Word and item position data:
☆ ☆ ☆ ☆
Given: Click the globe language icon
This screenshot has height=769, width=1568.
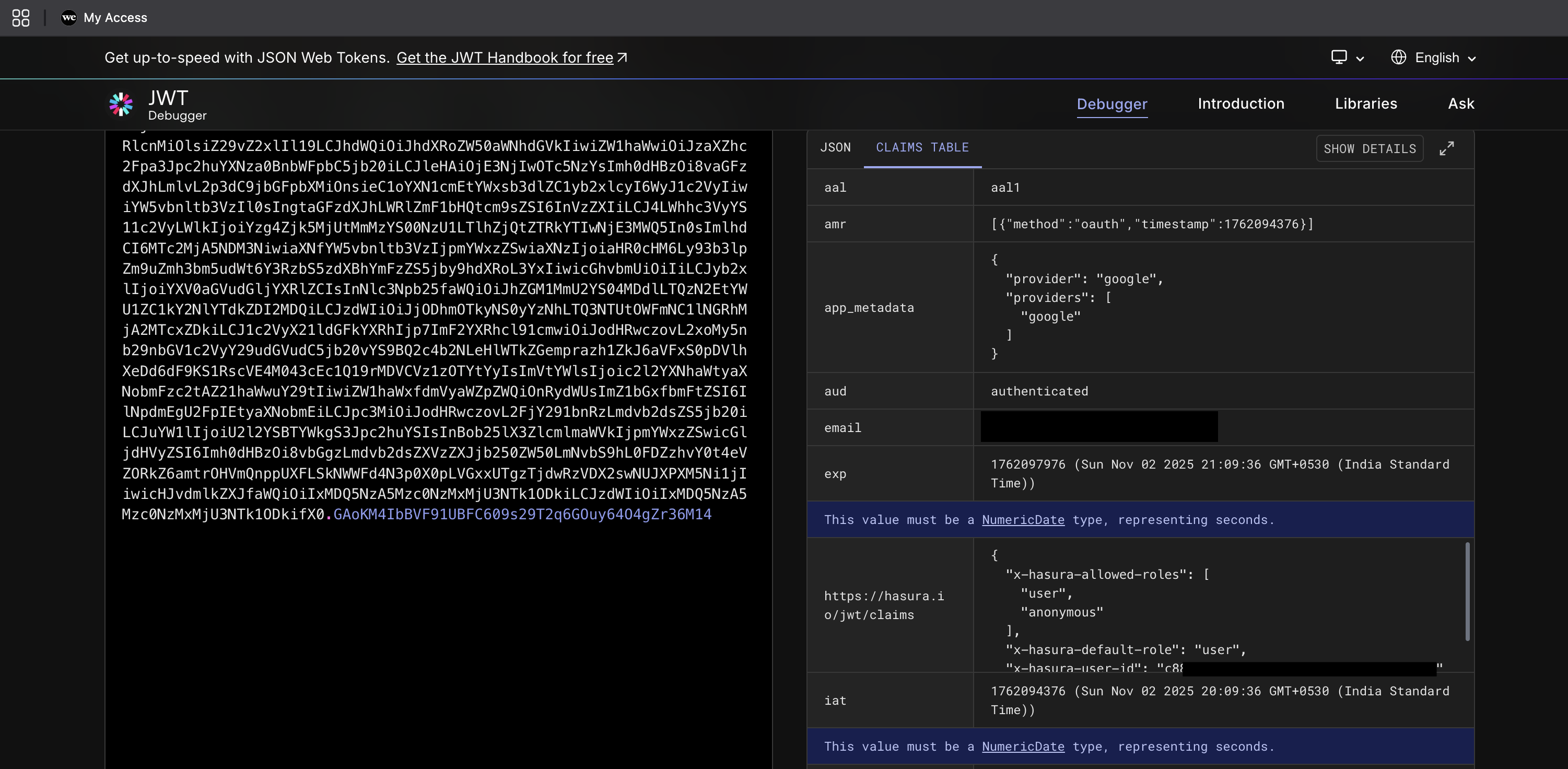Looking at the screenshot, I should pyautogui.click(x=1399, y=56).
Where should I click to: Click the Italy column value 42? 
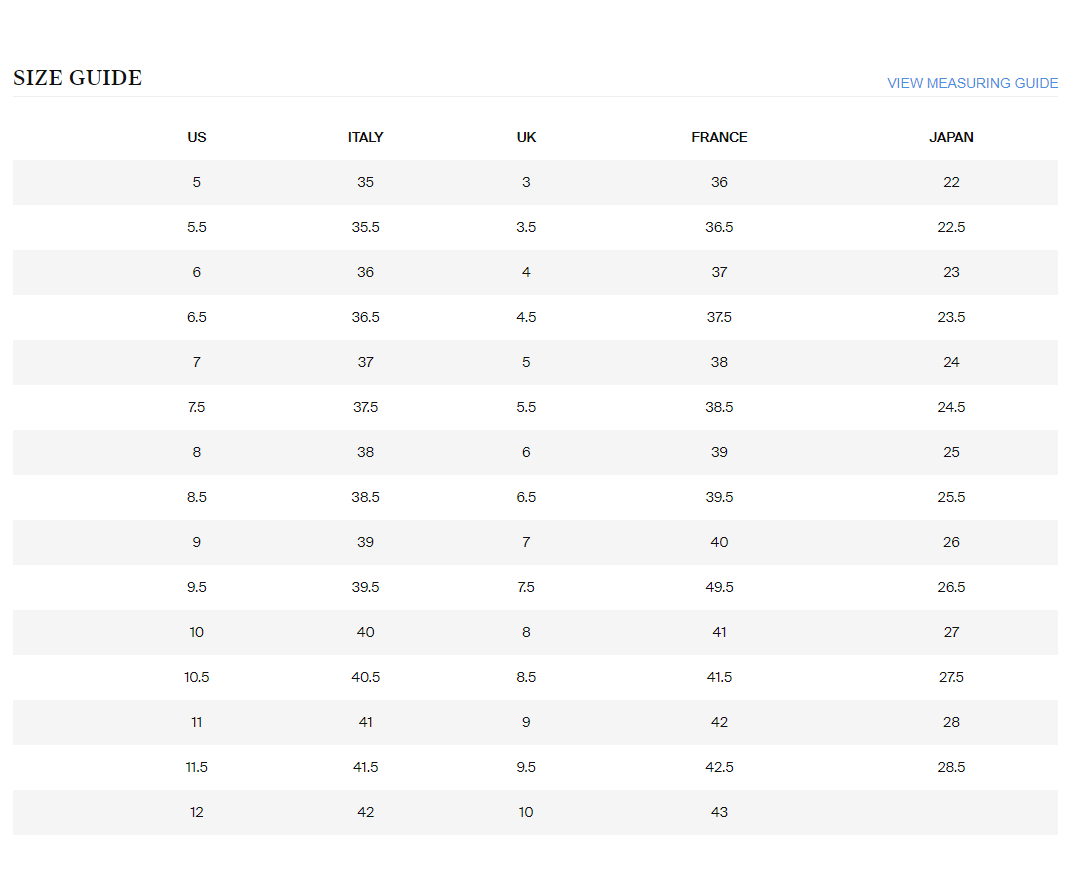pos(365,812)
☆ ☆ ☆ ☆
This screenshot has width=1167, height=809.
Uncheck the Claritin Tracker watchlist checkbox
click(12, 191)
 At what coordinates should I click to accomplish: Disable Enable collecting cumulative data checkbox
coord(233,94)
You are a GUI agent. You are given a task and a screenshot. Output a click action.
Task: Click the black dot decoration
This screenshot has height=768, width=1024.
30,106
☆ ☆ ☆ ☆
WHAT YOU NEED TO DO
Output the lines from the one containing "Given: Click the globe language icon" through the one containing "pos(365,812)", both included, reproducing each line unchanged. Leave the pictures out of your answer.

RESPONSE FOR THIS EXERCISE
Given: Click the globe language icon
This screenshot has height=769, width=1568.
Looking at the screenshot, I should pyautogui.click(x=1399, y=56).
Where should I click to: Click the Italy column value 42? 
pos(365,812)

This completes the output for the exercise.